[Entries on locating words and elements]
# # #

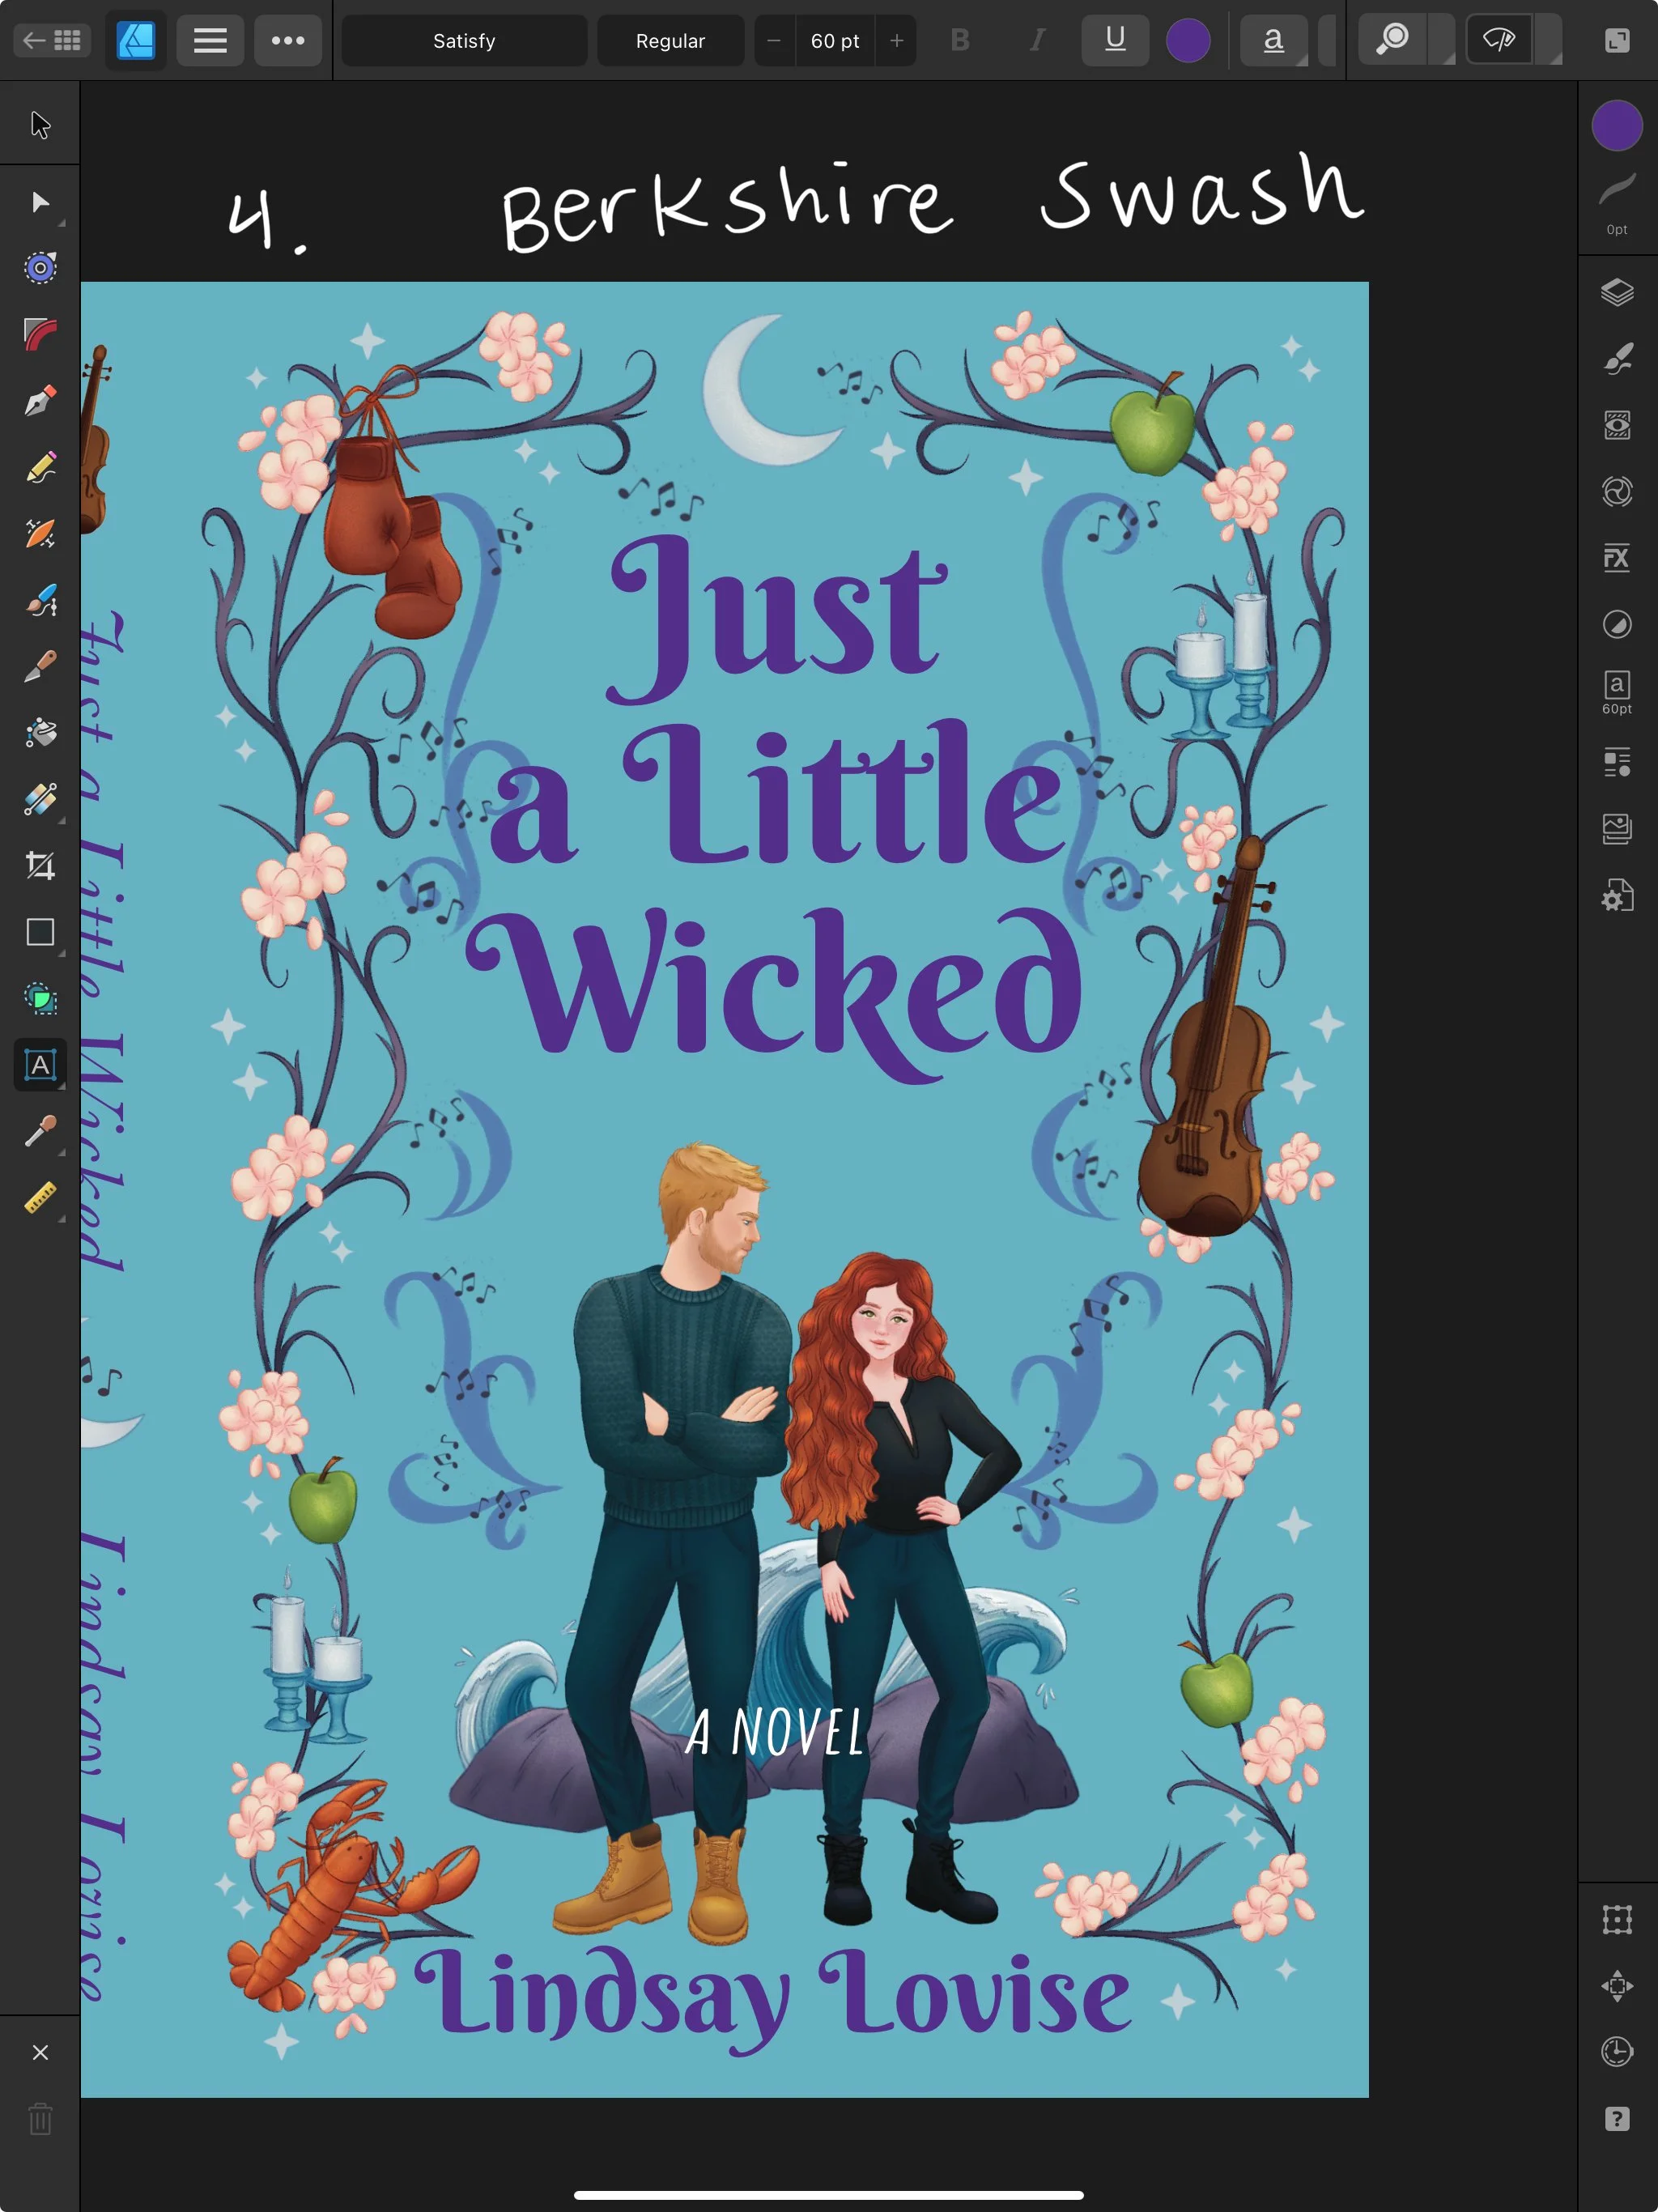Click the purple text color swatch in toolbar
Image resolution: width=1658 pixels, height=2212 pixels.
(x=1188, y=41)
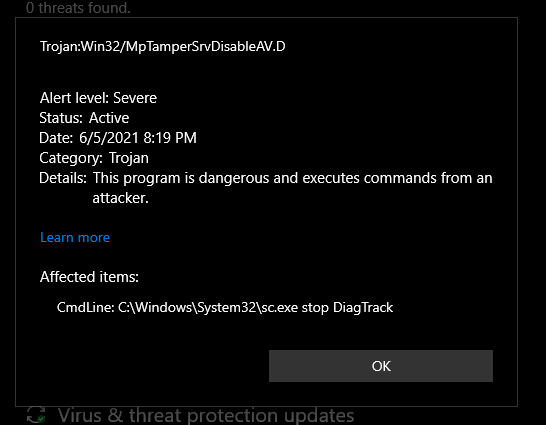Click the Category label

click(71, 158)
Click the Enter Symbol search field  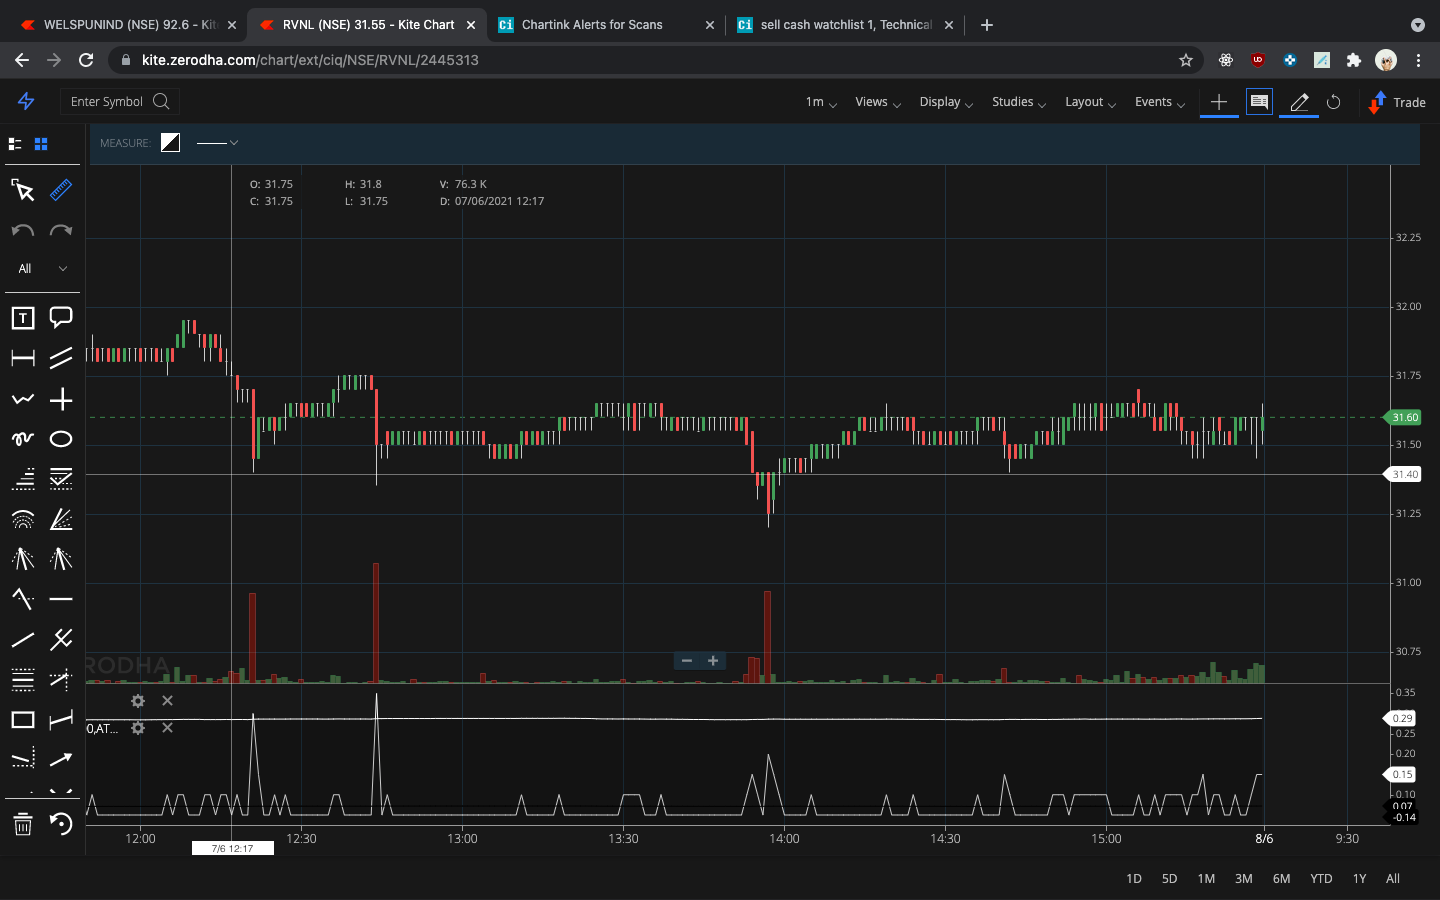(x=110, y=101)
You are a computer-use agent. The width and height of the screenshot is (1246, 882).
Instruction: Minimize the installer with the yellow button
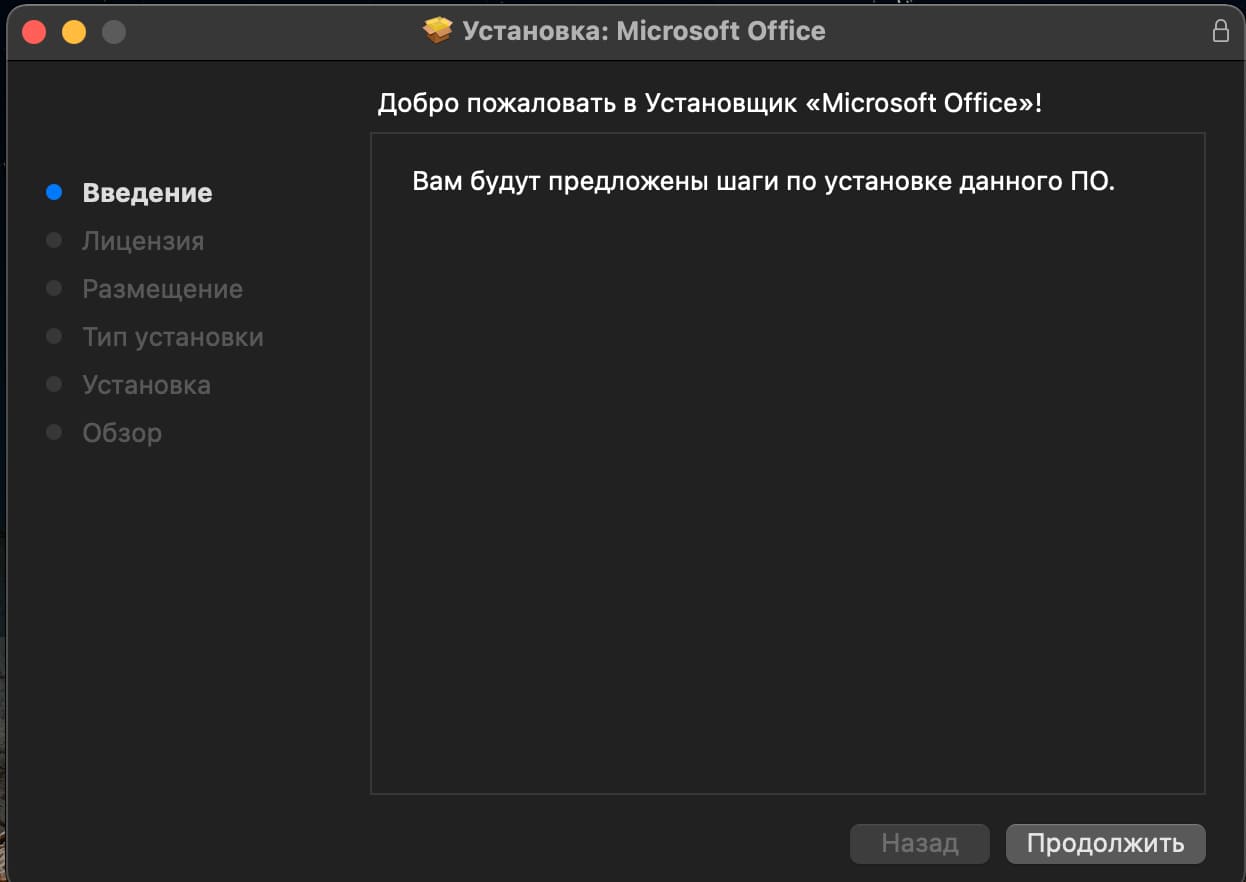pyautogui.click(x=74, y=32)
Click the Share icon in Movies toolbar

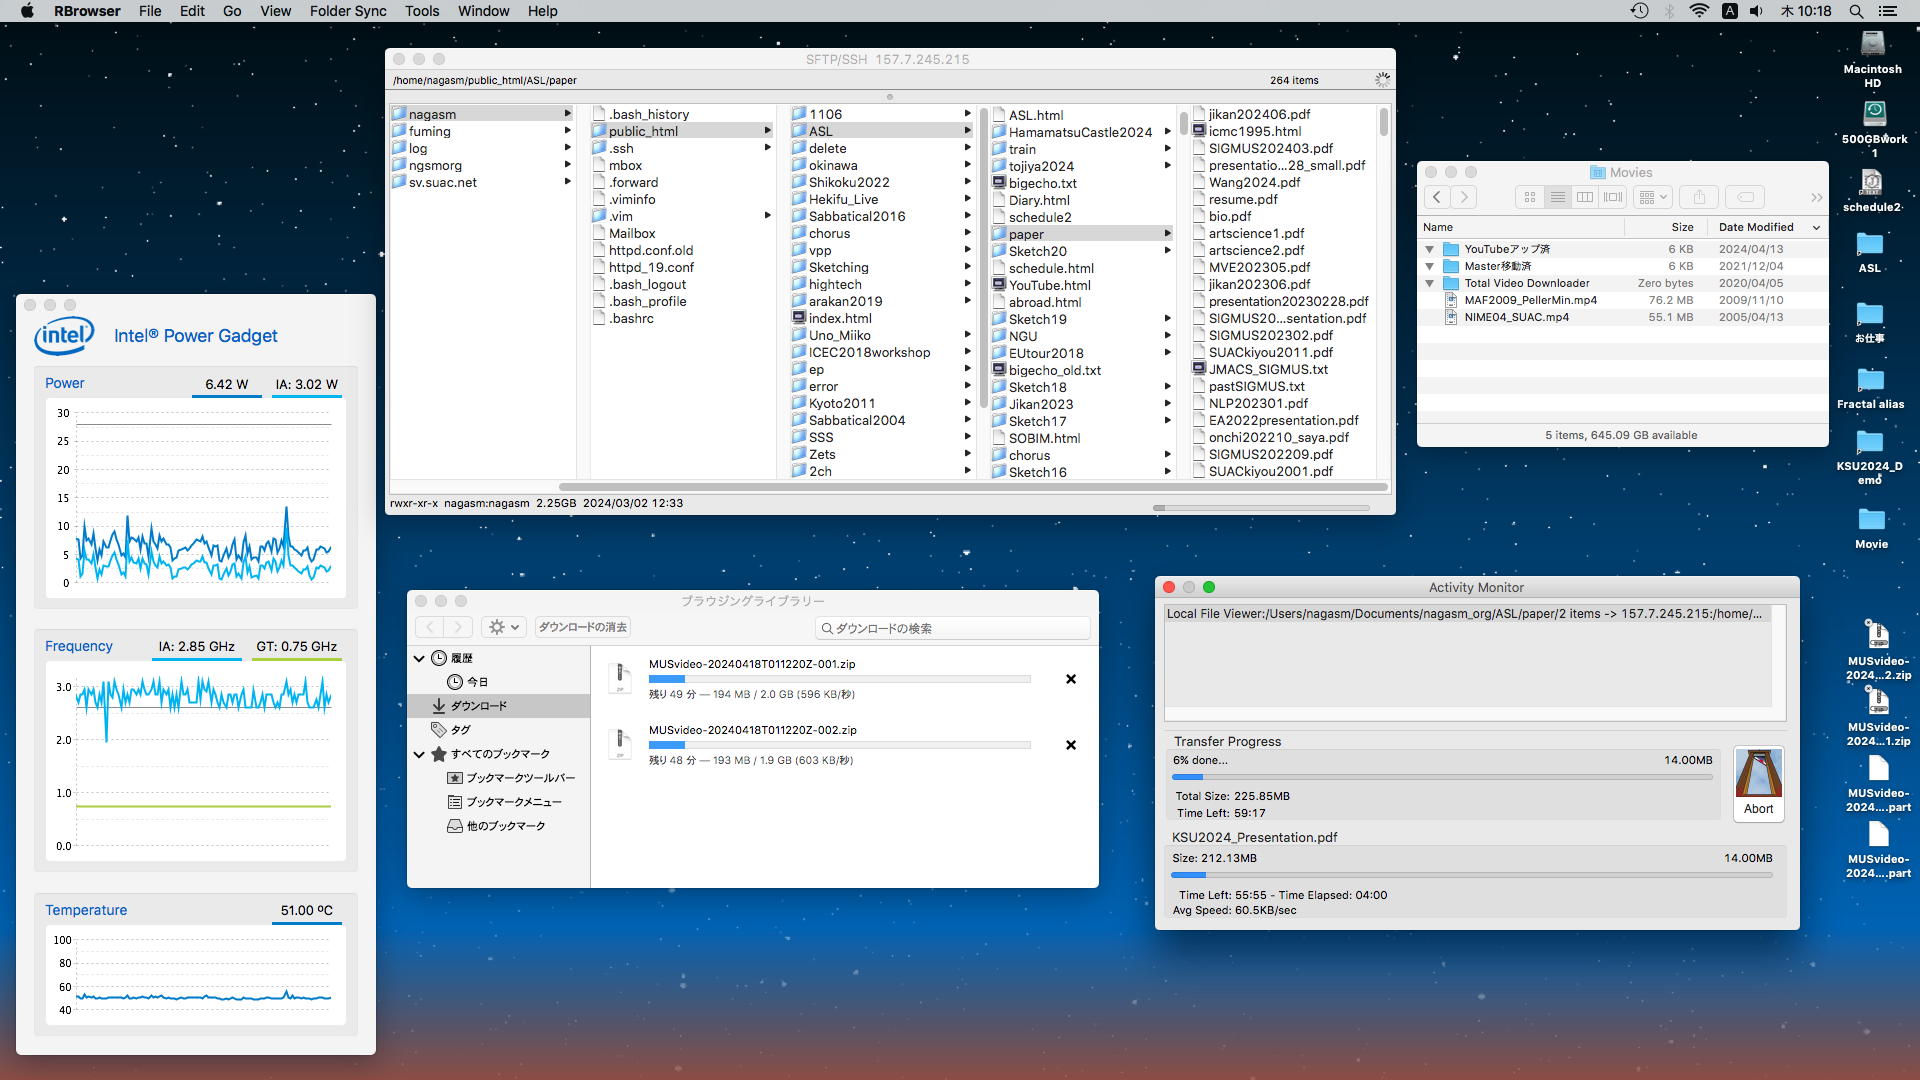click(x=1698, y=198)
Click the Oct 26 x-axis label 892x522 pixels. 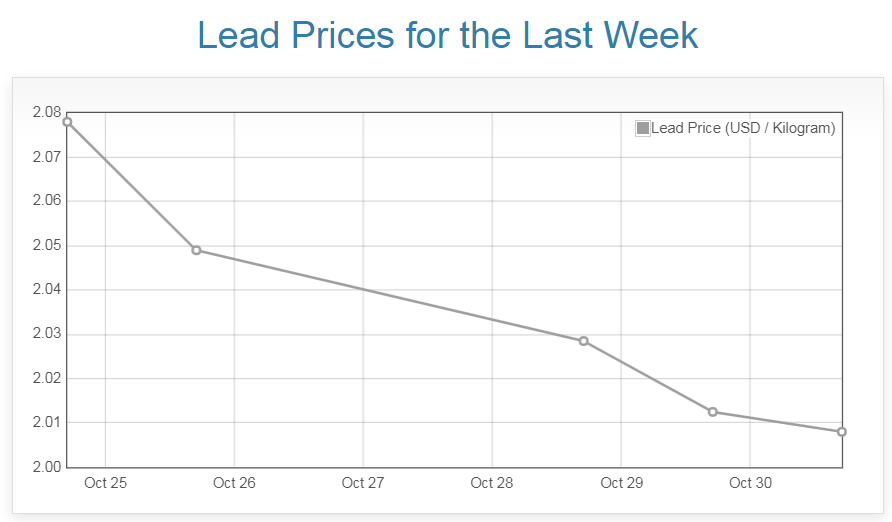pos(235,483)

# # #

Pull out every line of the entries that contains the string "width", matching case exactly.

Image resolution: width=1658 pixels, height=2212 pixels.
You are a computer-use agent. The width and height of the screenshot is (1246, 882).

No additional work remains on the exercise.